Gold or crypto: Jim Cramer’s take on economic turmoil

  • The Mad Money host has sold all of its crypto holdings over the past year.

Mad Money host Jim Cramer has advised investors to stay away from cryptocurrencies and invest in physical assets like gold if they really want a real hedge against inflation or economic instability. He went on to state that Bitcoin is too unpredictable to be used as money.

On Monday, Jim Cramer offered some gold and cryptocurrency investment advice. Cramer, a former hedge fund manager, is the co-founder of the financial news and education website Thestreet.com. Despite Bitcoin’s recent surges, he believes investors should stay away from cryptocurrencies.

Cramer insisted, citing charts read by Carley Garner, senior commodity strategist and options broker at Decarley Trading. He then gave the following advice that Garner recommends sticking with gold if you really want a real hedge against inflation or economic turmoil and agrees with her on this point.

The Mad Money host, citing Garner, explained that the daily charts of the two markets, dating back to March 2021, show a very strong connection between bitcoin futures and the Nasdaq 100, which is heavily tech-biased. This shows that Bitcoin is behaving more like a volatile asset than a reliable store of value or medium of exchange. Carmer argued, adding the following details: Think of business owners trying to transact in Google or Facebook stock. You are too unpredictable; it’s absurd. Bitcoin is no exception.

Tim Draper, a startup investor, and Paul Tudor Jones, a billionaire hedge fund manager, disagree with Cramer and think Bitcoin is a better inflation hedge than gold.

Cramer also cautioned against counterparty risk, which refers to the possibility that the counterparty to a transaction or investment might not live up to its end of the bargain. Of course, one could simply hold Bitcoin directly in a decentralized wallet; this would protect him/her from cryptocurrency risk, Cramer suggested.

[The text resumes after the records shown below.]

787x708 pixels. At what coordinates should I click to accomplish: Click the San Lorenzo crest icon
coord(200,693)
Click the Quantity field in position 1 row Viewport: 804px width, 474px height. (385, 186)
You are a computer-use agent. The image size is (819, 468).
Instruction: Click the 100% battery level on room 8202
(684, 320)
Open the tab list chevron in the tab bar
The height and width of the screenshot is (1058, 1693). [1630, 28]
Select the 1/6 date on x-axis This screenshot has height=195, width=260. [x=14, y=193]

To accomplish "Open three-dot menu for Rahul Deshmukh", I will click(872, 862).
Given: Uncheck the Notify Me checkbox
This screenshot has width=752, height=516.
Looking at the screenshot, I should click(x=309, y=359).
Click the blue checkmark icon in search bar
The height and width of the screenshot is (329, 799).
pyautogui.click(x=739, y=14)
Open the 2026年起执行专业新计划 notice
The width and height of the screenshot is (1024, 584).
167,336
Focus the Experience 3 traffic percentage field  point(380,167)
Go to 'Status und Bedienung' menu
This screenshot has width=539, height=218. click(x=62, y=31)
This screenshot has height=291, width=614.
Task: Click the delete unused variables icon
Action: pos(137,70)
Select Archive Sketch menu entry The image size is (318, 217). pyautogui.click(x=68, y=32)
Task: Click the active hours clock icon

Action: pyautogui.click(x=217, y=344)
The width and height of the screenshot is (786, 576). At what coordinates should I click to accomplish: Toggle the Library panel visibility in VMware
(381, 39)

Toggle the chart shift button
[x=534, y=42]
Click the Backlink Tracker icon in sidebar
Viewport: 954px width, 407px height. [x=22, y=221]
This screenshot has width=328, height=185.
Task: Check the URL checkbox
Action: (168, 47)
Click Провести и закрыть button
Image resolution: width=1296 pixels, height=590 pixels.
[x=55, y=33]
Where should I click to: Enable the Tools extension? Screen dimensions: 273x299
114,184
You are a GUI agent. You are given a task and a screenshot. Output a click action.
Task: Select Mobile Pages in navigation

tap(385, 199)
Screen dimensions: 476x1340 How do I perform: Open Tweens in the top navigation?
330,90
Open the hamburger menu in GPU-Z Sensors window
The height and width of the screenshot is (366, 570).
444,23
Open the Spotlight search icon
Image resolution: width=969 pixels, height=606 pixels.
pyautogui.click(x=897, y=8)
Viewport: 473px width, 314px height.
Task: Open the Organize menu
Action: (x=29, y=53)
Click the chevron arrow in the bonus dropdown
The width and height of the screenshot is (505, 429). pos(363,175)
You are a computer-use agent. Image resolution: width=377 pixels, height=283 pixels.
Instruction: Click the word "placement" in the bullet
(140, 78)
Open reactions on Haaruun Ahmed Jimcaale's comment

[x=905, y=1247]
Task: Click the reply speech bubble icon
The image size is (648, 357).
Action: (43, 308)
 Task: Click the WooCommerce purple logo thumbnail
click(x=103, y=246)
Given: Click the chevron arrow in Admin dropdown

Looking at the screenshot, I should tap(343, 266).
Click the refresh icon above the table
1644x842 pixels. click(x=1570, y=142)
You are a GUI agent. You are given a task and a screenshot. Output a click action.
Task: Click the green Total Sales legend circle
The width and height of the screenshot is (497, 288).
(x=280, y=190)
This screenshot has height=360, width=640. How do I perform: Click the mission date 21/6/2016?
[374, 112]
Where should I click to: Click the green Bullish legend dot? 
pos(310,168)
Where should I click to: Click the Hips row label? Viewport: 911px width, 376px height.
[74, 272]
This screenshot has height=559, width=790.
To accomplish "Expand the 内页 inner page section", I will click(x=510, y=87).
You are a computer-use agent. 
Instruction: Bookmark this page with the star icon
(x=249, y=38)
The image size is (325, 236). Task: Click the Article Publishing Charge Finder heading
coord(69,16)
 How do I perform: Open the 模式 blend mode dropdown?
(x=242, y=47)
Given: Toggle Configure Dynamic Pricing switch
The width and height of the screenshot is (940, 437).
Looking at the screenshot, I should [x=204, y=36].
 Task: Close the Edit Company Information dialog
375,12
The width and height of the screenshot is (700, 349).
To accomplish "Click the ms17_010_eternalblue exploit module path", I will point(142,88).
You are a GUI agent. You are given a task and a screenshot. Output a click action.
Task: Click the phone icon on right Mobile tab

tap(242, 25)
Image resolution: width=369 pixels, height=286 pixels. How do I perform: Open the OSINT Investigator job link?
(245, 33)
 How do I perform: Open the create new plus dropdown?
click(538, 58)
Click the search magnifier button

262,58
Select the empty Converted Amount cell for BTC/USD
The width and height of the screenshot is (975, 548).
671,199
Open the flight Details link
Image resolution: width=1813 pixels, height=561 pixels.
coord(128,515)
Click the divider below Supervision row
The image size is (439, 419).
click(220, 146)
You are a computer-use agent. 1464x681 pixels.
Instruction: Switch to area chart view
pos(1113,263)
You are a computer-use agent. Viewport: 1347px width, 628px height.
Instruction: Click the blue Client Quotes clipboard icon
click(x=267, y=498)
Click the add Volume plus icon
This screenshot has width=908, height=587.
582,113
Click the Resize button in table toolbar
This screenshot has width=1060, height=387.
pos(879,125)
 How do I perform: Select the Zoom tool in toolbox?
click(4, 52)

The Mad Money host used to hold investments in non-fungible tokens (NFTs), ether and bitcoin, but he sold them all last year. He once suggested bitcoin along with gold. He explained in March 2021: “I’ve been telling you you should have gold for years, but gold has let me down. There are too many vicissitudes affecting gold. It is prone to mining issues. In many cases it could fail, to be honest.”

Additionally, he has repeatedly warned investors not to exit the cryptocurrency market as the US Securities and Exchange Commission (SEC) could round up non-compliant crypto firms. He further emphasized: “I wouldn’t touch crypto in a million years”.

Given gold’s long history as a store of value and the potential risks of investing in the highly volatile cryptocurrency market, Cramer’s advice to stay away from cryptocurrencies and stick with gold as a hedge against inflation and economic instability is based on both factors. However, investors should weigh the potential pros and cons of both gold and cryptocurrencies and base their choice on their own financial goals and risk tolerance. In order not to put all your eggs in one basket, it is important to diversify your portfolio. Before making any investment decisions, it is always advisable to seek the advice of a financial professional.